* **What to do**
The response should repeat word for word every line below from the one with "Where should I click to: Click the Santos" to the one with "Where should I click to: Click the Alias", inclusive, and nothing else; leave pictures out.

* **Supplied records**
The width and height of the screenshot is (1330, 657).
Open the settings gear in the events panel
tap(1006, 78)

==

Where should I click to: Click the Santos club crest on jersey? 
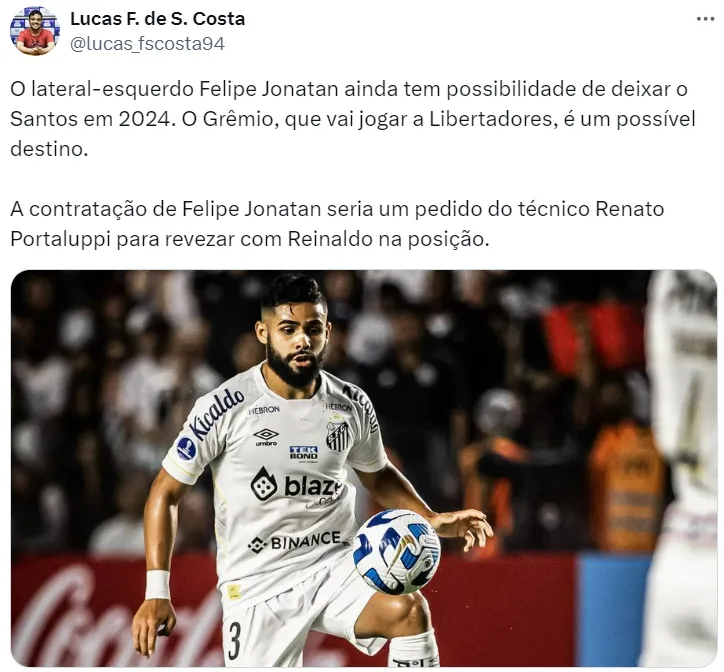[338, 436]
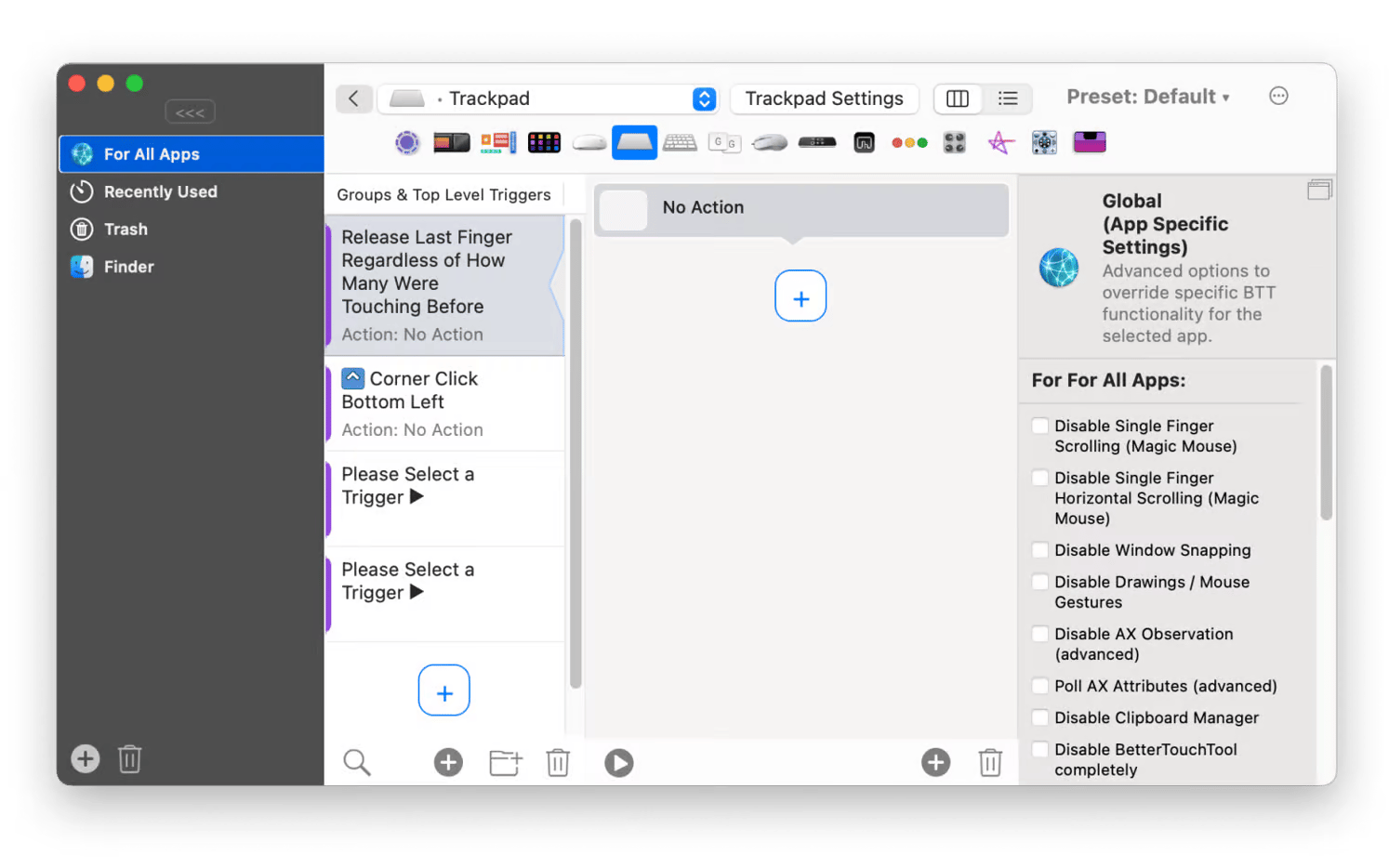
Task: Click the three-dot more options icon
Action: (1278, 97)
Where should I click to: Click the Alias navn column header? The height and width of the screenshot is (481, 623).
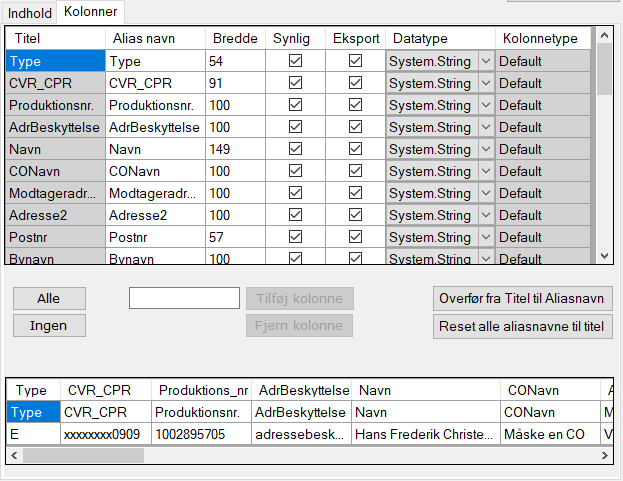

* * *

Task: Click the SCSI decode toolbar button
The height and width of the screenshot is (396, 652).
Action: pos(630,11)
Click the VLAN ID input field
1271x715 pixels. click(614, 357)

* **Response**
Where should I click to: Click the Santos club crest on jersey? 
[338, 436]
Task: Click the three-dot more options icon
Action: (1278, 97)
Where should I click to: Click the Alias navn column header? The height and width of the screenshot is (481, 623).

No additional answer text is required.